Print exactly the lines from the one containing "Click the BITS folder icon" through the last line of the records below, both included, and nothing else; omit any pictures.

Collected data:
==========

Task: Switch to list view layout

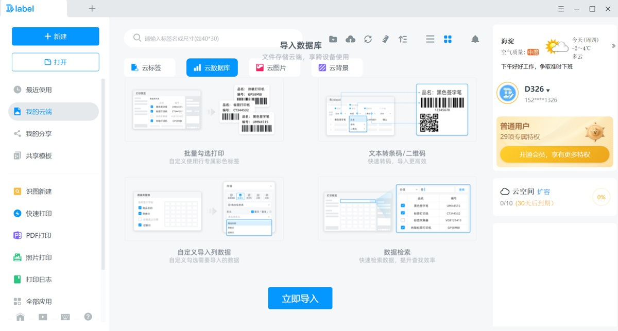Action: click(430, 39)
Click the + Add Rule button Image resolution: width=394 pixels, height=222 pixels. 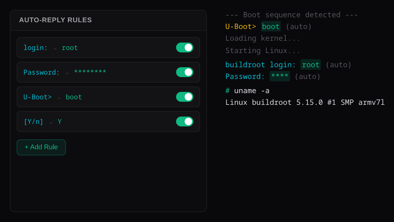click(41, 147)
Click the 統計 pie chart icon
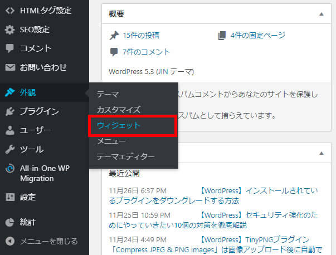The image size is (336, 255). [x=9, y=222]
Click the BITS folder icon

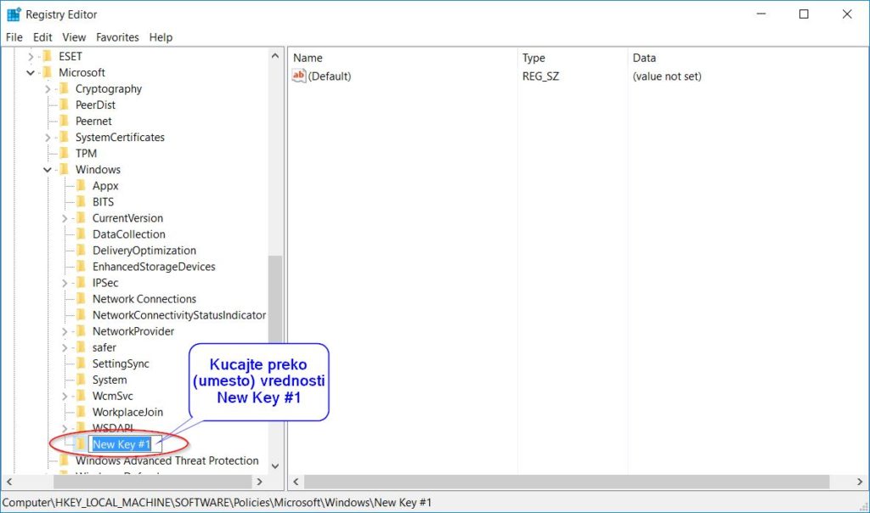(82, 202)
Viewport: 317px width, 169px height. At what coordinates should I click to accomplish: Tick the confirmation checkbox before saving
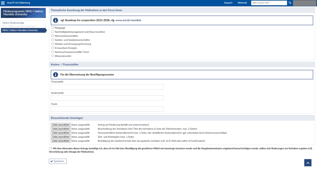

==========

> **Result of the exercise**
Click the BITS folder icon

(82, 202)
Viewport: 317px width, 169px height. At what coordinates should I click to accomplish: Tick the confirmation checkbox before saving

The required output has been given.